### Stated problem
Express each non-blank line of the data records below as a row in a Markdown table, with the row number under Num and the line's text under Content.

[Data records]
####################
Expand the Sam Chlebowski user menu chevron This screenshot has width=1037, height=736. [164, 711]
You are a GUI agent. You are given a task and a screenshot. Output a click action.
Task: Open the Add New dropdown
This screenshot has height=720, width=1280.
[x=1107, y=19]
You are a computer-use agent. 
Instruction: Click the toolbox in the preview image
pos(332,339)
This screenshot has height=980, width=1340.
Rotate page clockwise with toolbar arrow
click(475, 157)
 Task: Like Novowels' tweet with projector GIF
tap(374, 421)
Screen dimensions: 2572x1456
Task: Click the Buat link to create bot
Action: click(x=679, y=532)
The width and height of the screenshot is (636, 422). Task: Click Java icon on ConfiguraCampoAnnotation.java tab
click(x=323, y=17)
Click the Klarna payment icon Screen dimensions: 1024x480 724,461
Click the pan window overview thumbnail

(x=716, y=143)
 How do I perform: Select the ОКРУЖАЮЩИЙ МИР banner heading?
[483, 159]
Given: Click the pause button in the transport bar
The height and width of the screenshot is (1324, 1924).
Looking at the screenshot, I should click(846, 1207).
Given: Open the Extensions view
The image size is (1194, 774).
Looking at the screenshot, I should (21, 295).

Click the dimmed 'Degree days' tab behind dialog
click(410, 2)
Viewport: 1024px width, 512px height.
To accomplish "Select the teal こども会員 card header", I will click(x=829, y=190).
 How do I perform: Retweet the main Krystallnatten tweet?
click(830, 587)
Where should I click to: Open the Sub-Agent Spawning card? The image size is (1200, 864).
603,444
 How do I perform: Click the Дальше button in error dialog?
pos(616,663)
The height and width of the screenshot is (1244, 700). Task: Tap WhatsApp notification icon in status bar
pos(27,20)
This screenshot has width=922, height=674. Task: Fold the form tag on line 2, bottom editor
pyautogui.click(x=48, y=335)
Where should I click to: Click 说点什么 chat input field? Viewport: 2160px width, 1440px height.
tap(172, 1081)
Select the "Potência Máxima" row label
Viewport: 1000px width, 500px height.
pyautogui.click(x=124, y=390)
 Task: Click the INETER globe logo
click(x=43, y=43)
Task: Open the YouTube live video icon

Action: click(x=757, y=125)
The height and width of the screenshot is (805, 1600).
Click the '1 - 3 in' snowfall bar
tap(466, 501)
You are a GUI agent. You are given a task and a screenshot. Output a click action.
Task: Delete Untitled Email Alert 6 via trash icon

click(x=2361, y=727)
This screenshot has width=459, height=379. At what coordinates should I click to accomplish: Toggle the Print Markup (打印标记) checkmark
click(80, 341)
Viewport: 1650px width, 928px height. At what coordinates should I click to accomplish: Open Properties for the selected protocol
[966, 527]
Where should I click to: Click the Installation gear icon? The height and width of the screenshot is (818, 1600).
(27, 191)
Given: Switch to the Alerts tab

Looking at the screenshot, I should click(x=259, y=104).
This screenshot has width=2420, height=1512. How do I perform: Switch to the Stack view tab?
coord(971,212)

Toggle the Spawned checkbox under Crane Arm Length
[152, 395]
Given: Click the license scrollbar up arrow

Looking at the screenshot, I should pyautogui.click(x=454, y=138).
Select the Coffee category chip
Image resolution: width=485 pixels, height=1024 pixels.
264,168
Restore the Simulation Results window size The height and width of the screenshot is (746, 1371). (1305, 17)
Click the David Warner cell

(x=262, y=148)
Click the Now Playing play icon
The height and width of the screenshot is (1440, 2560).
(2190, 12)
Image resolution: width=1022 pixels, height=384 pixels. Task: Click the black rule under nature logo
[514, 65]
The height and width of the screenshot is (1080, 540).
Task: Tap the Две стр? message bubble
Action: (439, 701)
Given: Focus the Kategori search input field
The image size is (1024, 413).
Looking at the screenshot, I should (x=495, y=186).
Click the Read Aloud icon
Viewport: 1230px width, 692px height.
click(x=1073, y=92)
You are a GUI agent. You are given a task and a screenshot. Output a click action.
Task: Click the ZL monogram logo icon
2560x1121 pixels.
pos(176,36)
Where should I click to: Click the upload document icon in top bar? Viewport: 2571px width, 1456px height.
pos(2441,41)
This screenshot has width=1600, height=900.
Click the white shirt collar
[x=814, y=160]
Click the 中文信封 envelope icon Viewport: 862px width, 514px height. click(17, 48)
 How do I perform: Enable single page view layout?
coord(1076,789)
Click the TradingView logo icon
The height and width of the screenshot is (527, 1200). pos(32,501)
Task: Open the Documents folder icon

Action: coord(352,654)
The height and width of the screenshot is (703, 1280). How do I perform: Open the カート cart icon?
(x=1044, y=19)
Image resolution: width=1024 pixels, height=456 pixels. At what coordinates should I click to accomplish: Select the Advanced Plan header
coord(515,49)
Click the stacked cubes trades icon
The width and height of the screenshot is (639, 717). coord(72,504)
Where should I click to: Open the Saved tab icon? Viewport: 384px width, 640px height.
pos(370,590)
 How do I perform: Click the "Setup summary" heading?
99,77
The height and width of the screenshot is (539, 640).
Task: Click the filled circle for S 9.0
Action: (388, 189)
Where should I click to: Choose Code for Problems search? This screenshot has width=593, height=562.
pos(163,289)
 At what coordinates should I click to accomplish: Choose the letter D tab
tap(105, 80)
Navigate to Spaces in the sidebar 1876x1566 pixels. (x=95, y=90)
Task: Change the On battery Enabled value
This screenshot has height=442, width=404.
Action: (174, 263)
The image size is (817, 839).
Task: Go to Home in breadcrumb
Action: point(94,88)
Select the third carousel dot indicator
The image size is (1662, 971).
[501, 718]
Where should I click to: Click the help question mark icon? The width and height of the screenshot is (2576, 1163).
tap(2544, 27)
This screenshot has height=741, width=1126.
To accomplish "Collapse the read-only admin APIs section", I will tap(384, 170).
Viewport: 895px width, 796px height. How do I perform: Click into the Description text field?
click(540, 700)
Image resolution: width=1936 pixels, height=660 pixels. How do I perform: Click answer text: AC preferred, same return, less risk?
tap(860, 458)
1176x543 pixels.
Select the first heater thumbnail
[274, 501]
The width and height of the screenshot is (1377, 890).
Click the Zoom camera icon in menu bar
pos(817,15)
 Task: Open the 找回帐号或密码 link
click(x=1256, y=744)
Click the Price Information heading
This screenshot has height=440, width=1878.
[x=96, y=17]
####################
### Solution for this exercise
| Num | Content |
|---|---|
| 1 | Expand the Sam Chlebowski user menu chevron This screenshot has width=1037, height=736. [164, 711] |
| 2 | You are a GUI agent. You are given a task and a screenshot. Output a click action. |
| 3 | Task: Open the Add New dropdown |
| 4 | This screenshot has height=720, width=1280. |
| 5 | [x=1107, y=19] |
| 6 | You are a computer-use agent.  |
| 7 | Instruction: Click the toolbox in the preview image |
| 8 | pos(332,339) |
| 9 | This screenshot has height=980, width=1340. |
| 10 | Rotate page clockwise with toolbar arrow |
| 11 | click(475, 157) |
| 12 |  Task: Like Novowels' tweet with projector GIF |
| 13 | tap(374, 421) |
| 14 | Screen dimensions: 2572x1456 |
| 15 | Task: Click the Buat link to create bot |
| 16 | Action: click(x=679, y=532) |
| 17 | The width and height of the screenshot is (636, 422). Task: Click Java icon on ConfiguraCampoAnnotation.java tab |
| 18 | click(x=323, y=17) |
| 19 | Click the Klarna payment icon Screen dimensions: 1024x480 724,461 |
| 20 | Click the pan window overview thumbnail |
| 21 | (x=716, y=143) |
| 22 |  How do I perform: Select the ОКРУЖАЮЩИЙ МИР banner heading? |
| 23 | [483, 159] |
| 24 | Given: Click the pause button in the transport bar |
| 25 | The height and width of the screenshot is (1324, 1924). |
| 26 | Looking at the screenshot, I should click(846, 1207). |
| 27 | Given: Open the Extensions view |
| 28 | The image size is (1194, 774). |
| 29 | Looking at the screenshot, I should (21, 295). |
| 30 | Click the dimmed 'Degree days' tab behind dialog |
| 31 | click(410, 2) |
| 32 | Viewport: 1024px width, 512px height. |
| 33 | To accomplish "Select the teal こども会員 card header", I will click(x=829, y=190). |
| 34 |  How do I perform: Retweet the main Krystallnatten tweet? |
| 35 | click(830, 587) |
| 36 | Where should I click to: Open the Sub-Agent Spawning card? The image size is (1200, 864). |
| 37 | 603,444 |
| 38 |  How do I perform: Click the Дальше button in error dialog? |
| 39 | pos(616,663) |
| 40 | The height and width of the screenshot is (1244, 700). Task: Tap WhatsApp notification icon in status bar |
| 41 | pos(27,20) |
| 42 | This screenshot has width=922, height=674. Task: Fold the form tag on line 2, bottom editor |
| 43 | pyautogui.click(x=48, y=335) |
| 44 | Where should I click to: Click 说点什么 chat input field? Viewport: 2160px width, 1440px height. |
| 45 | tap(172, 1081) |
| 46 | Select the "Potência Máxima" row label |
| 47 | Viewport: 1000px width, 500px height. |
| 48 | pyautogui.click(x=124, y=390) |
| 49 |  Task: Click the INETER globe logo |
| 50 | click(x=43, y=43) |
| 51 | Task: Open the YouTube live video icon |
| 52 | Action: click(x=757, y=125) |
| 53 | The height and width of the screenshot is (805, 1600). |
| 54 | Click the '1 - 3 in' snowfall bar |
| 55 | tap(466, 501) |
| 56 | You are a GUI agent. You are given a task and a screenshot. Output a click action. |
| 57 | Task: Delete Untitled Email Alert 6 via trash icon |
| 58 | click(x=2361, y=727) |
| 59 | This screenshot has width=459, height=379. At what coordinates should I click to accomplish: Toggle the Print Markup (打印标记) checkmark |
| 60 | click(80, 341) |
| 61 | Viewport: 1650px width, 928px height. At what coordinates should I click to accomplish: Open Properties for the selected protocol |
| 62 | [966, 527] |
| 63 | Where should I click to: Click the Installation gear icon? The height and width of the screenshot is (818, 1600). |
| 64 | (27, 191) |
| 65 | Given: Switch to the Alerts tab |
| 66 | Looking at the screenshot, I should click(x=259, y=104). |
| 67 | This screenshot has width=2420, height=1512. How do I perform: Switch to the Stack view tab? |
| 68 | coord(971,212) |
| 69 | Toggle the Spawned checkbox under Crane Arm Length |
| 70 | [152, 395] |
| 71 | Given: Click the license scrollbar up arrow |
| 72 | Looking at the screenshot, I should pyautogui.click(x=454, y=138). |
| 73 | Select the Coffee category chip |
| 74 | Image resolution: width=485 pixels, height=1024 pixels. |
| 75 | 264,168 |
| 76 | Restore the Simulation Results window size The height and width of the screenshot is (746, 1371). (1305, 17) |
| 77 | Click the David Warner cell |
| 78 | (x=262, y=148) |
| 79 | Click the Now Playing play icon |
| 80 | The height and width of the screenshot is (1440, 2560). |
| 81 | (2190, 12) |
| 82 | Image resolution: width=1022 pixels, height=384 pixels. Task: Click the black rule under nature logo |
| 83 | [514, 65] |
| 84 | The height and width of the screenshot is (1080, 540). |
| 85 | Task: Tap the Две стр? message bubble |
| 86 | Action: (439, 701) |
| 87 | Given: Focus the Kategori search input field |
| 88 | The image size is (1024, 413). |
| 89 | Looking at the screenshot, I should (x=495, y=186). |
| 90 | Click the Read Aloud icon |
| 91 | Viewport: 1230px width, 692px height. |
| 92 | click(x=1073, y=92) |
| 93 | You are a GUI agent. You are given a task and a screenshot. Output a click action. |
| 94 | Task: Click the ZL monogram logo icon |
| 95 | 2560x1121 pixels. |
| 96 | pos(176,36) |
| 97 | Where should I click to: Click the upload document icon in top bar? Viewport: 2571px width, 1456px height. |
| 98 | pos(2441,41) |
| 99 | This screenshot has width=1600, height=900. |
| 100 | Click the white shirt collar |
| 101 | [x=814, y=160] |
| 102 | Click the 中文信封 envelope icon Viewport: 862px width, 514px height. click(17, 48) |
| 103 |  How do I perform: Enable single page view layout? |
| 104 | coord(1076,789) |
| 105 | Click the TradingView logo icon |
| 106 | The height and width of the screenshot is (527, 1200). pos(32,501) |
| 107 | Task: Open the Documents folder icon |
| 108 | Action: coord(352,654) |
| 109 | The height and width of the screenshot is (703, 1280). How do I perform: Open the カート cart icon? |
| 110 | (x=1044, y=19) |
| 111 | Image resolution: width=1024 pixels, height=456 pixels. At what coordinates should I click to accomplish: Select the Advanced Plan header |
| 112 | coord(515,49) |
| 113 | Click the stacked cubes trades icon |
| 114 | The width and height of the screenshot is (639, 717). coord(72,504) |
| 115 | Where should I click to: Open the Saved tab icon? Viewport: 384px width, 640px height. |
| 116 | pos(370,590) |
| 117 |  How do I perform: Click the "Setup summary" heading? |
| 118 | 99,77 |
| 119 | The height and width of the screenshot is (539, 640). |
| 120 | Task: Click the filled circle for S 9.0 |
| 121 | Action: (388, 189) |
| 122 | Where should I click to: Choose Code for Problems search? This screenshot has width=593, height=562. |
| 123 | pos(163,289) |
| 124 |  At what coordinates should I click to accomplish: Choose the letter D tab |
| 125 | tap(105, 80) |
| 126 | Navigate to Spaces in the sidebar 1876x1566 pixels. (x=95, y=90) |
| 127 | Task: Change the On battery Enabled value |
| 128 | This screenshot has height=442, width=404. |
| 129 | Action: (174, 263) |
| 130 | The image size is (817, 839). |
| 131 | Task: Go to Home in breadcrumb |
| 132 | Action: point(94,88) |
| 133 | Select the third carousel dot indicator |
| 134 | The image size is (1662, 971). |
| 135 | [501, 718] |
| 136 | Where should I click to: Click the help question mark icon? The width and height of the screenshot is (2576, 1163). |
| 137 | tap(2544, 27) |
| 138 | This screenshot has height=741, width=1126. |
| 139 | To accomplish "Collapse the read-only admin APIs section", I will tap(384, 170). |
| 140 | Viewport: 895px width, 796px height. How do I perform: Click into the Description text field? |
| 141 | click(540, 700) |
| 142 | Image resolution: width=1936 pixels, height=660 pixels. How do I perform: Click answer text: AC preferred, same return, less risk? |
| 143 | tap(860, 458) |
| 144 | 1176x543 pixels. |
| 145 | Select the first heater thumbnail |
| 146 | [274, 501] |
| 147 | The width and height of the screenshot is (1377, 890). |
| 148 | Click the Zoom camera icon in menu bar |
| 149 | pos(817,15) |
| 150 |  Task: Open the 找回帐号或密码 link |
| 151 | click(x=1256, y=744) |
| 152 | Click the Price Information heading |
| 153 | This screenshot has height=440, width=1878. |
| 154 | [x=96, y=17] |